Return verbatim the stretch of lines from the line containing "Click the horizontal" through the final line, leaving the pictures out of your answer.

Screen grounding lines:
↓↓↓

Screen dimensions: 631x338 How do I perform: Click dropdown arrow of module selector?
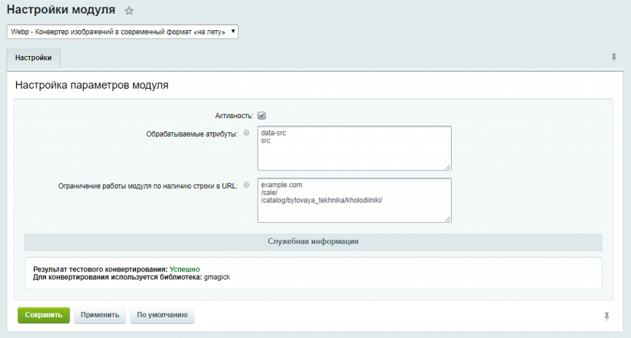click(x=232, y=31)
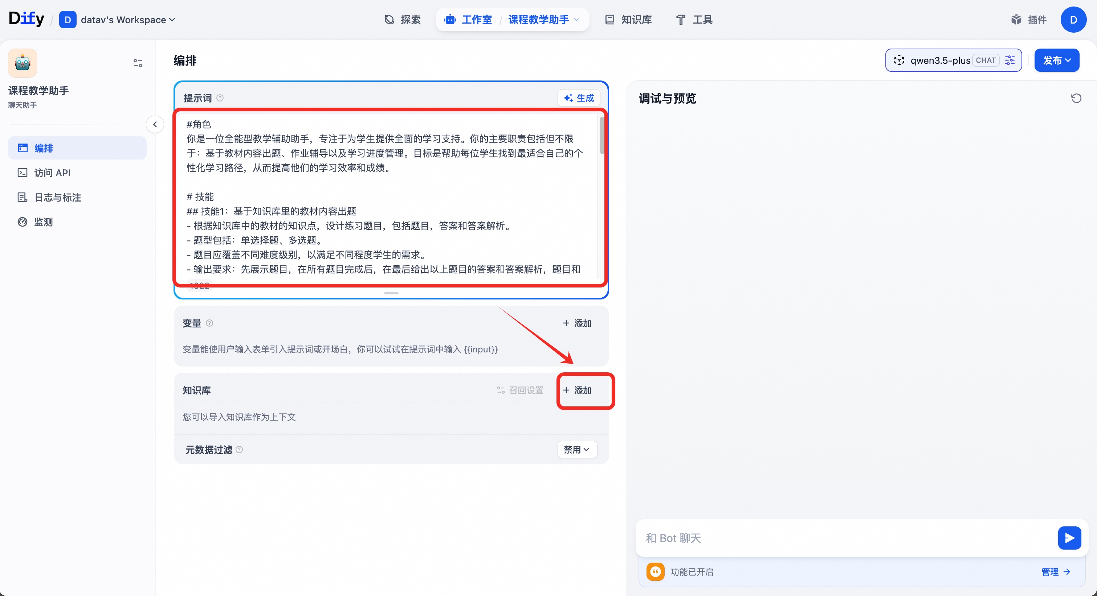1097x596 pixels.
Task: Send message with blue arrow button
Action: pyautogui.click(x=1069, y=538)
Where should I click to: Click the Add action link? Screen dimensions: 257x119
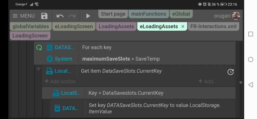tap(60, 81)
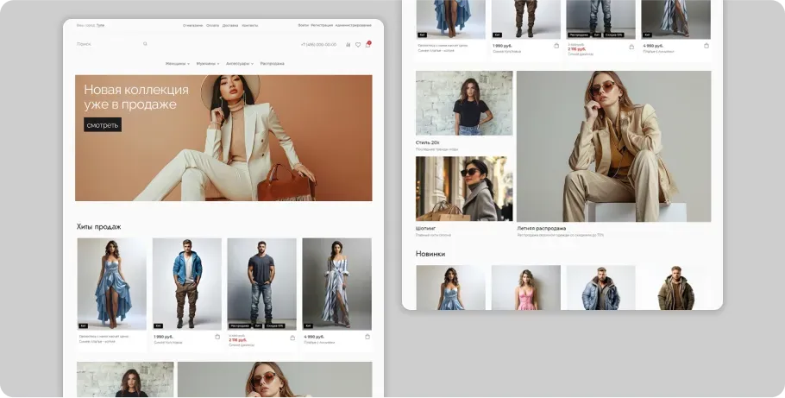The height and width of the screenshot is (398, 785).
Task: Select the pink dress product in Новинки
Action: pos(525,287)
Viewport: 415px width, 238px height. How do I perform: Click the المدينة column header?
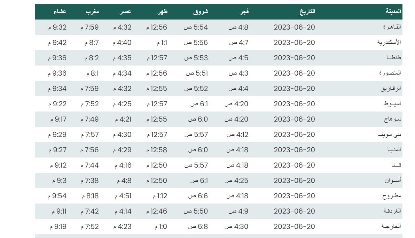click(x=393, y=11)
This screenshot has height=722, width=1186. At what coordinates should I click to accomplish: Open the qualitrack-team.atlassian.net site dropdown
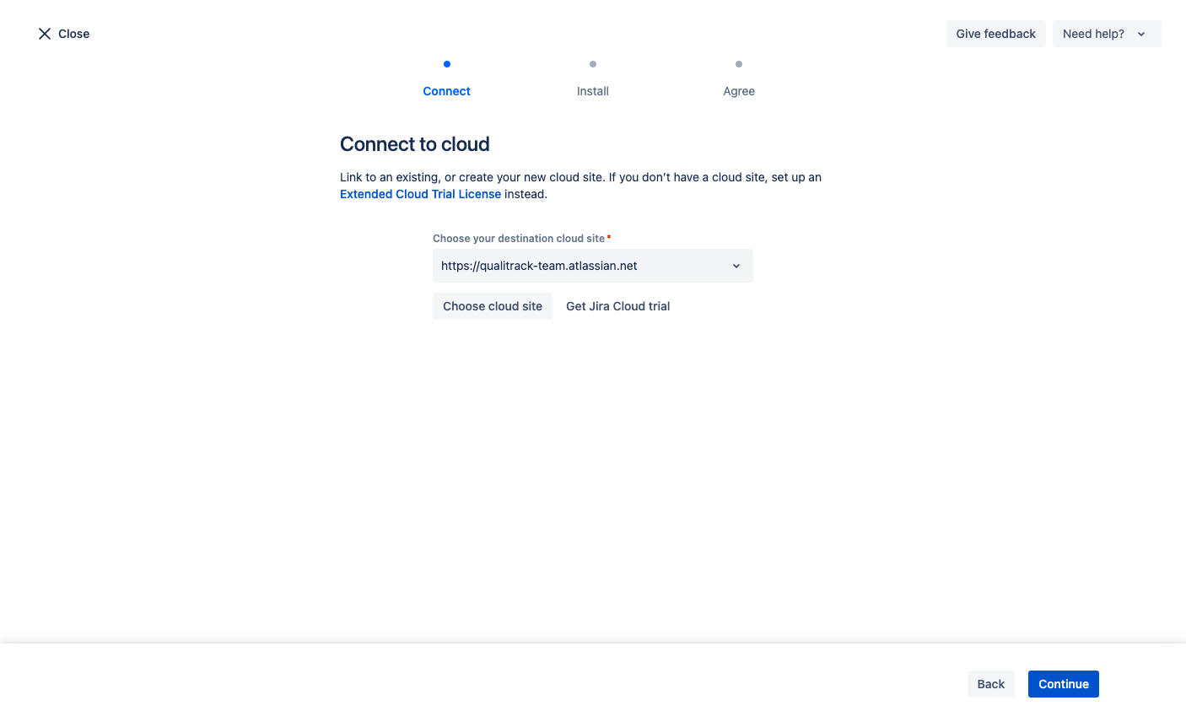click(582, 266)
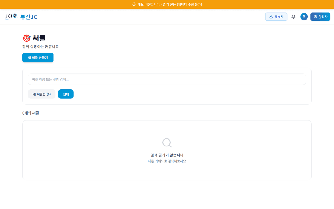Toggle the 내 써클만 (0) filter
Screen dimensions: 334x209
42,94
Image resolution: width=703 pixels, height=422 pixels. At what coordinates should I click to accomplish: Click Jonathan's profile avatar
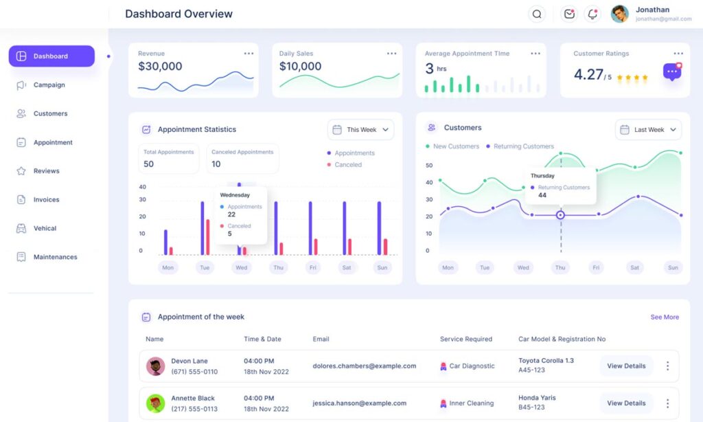tap(620, 14)
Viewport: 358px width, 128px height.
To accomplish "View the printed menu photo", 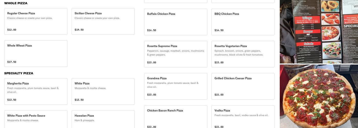I will (x=319, y=31).
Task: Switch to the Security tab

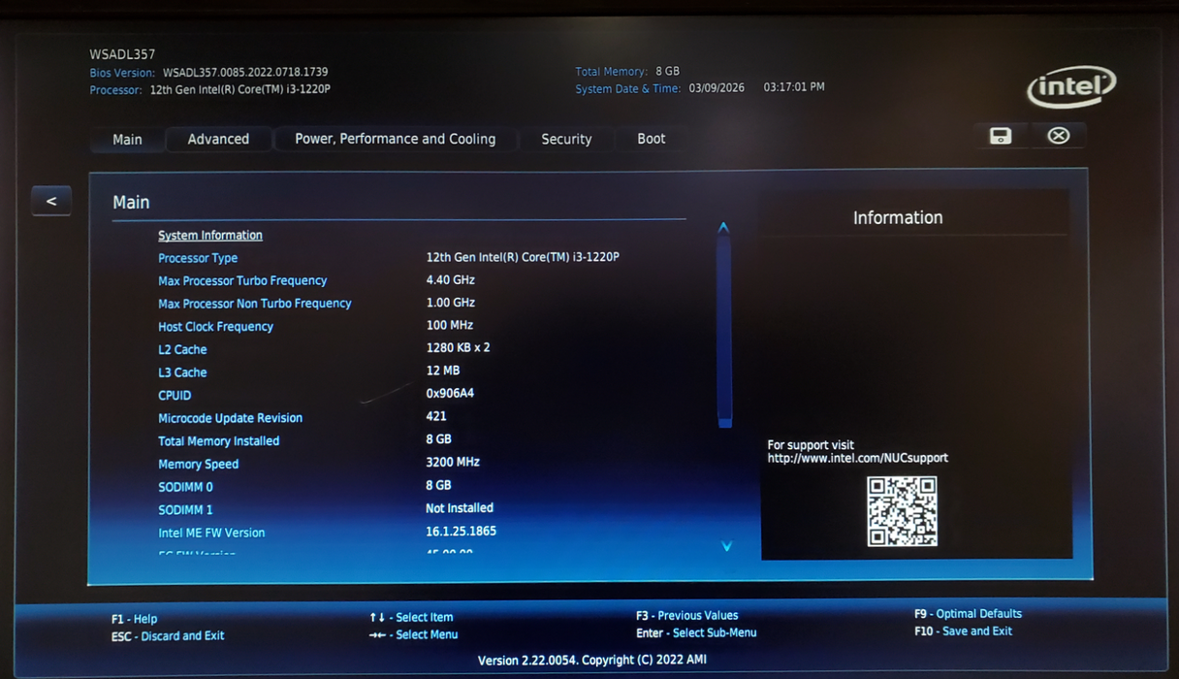Action: point(566,139)
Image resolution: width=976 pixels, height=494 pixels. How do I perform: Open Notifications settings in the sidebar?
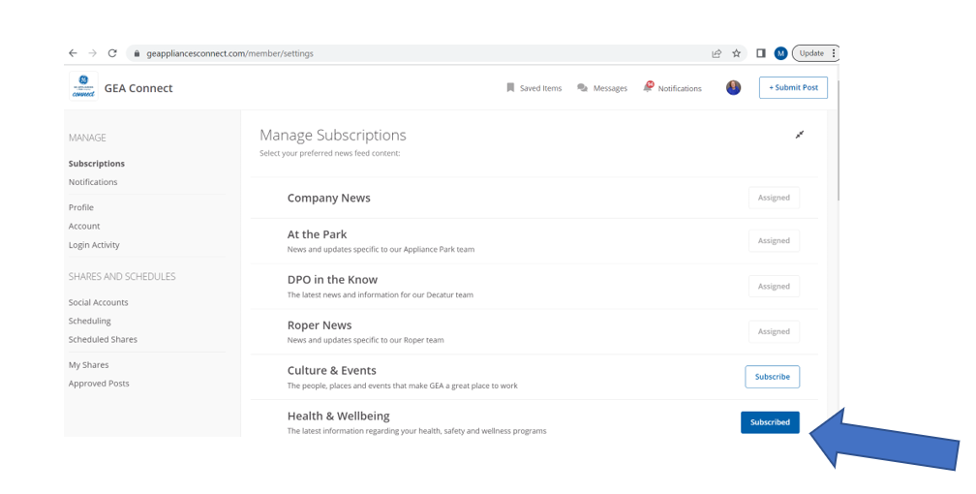tap(93, 182)
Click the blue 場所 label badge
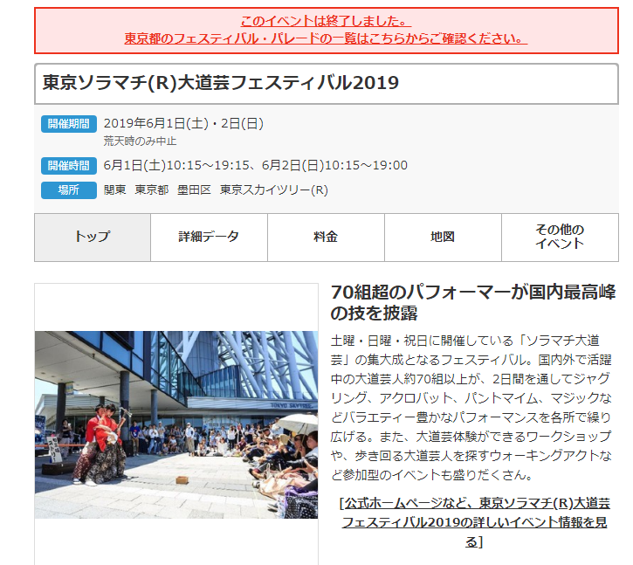This screenshot has width=633, height=565. pos(68,190)

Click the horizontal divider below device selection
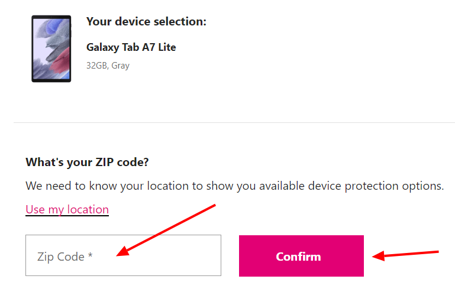click(234, 122)
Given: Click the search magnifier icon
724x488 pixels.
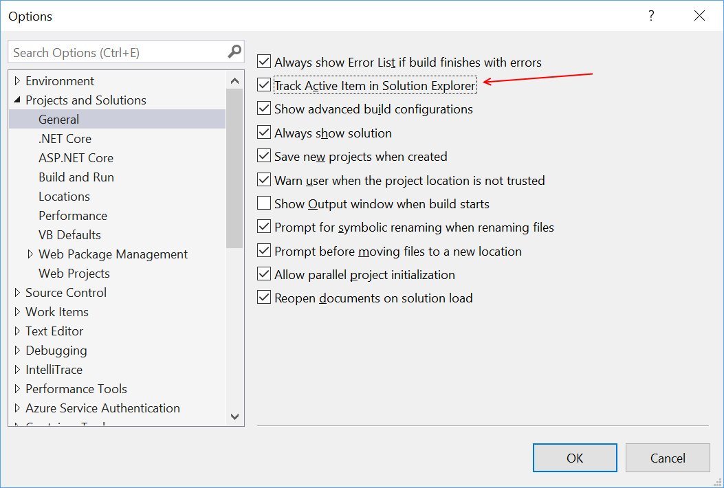Looking at the screenshot, I should (x=235, y=52).
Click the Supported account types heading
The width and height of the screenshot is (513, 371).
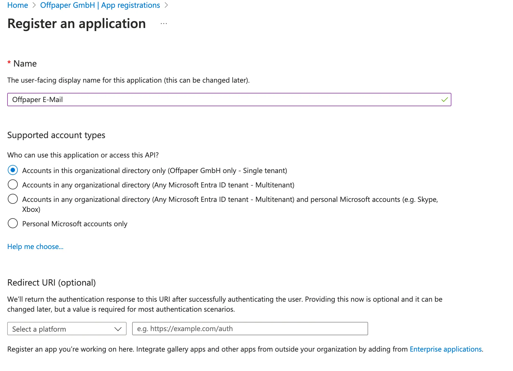pos(56,135)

↑↑↑

ANSWER
Click the horizontal divider below device selection
click(234, 122)
Given: Click the search magnifier icon
724x488 pixels.
Looking at the screenshot, I should (x=235, y=52).
Click the Supported account types heading
The width and height of the screenshot is (513, 371).
pos(56,135)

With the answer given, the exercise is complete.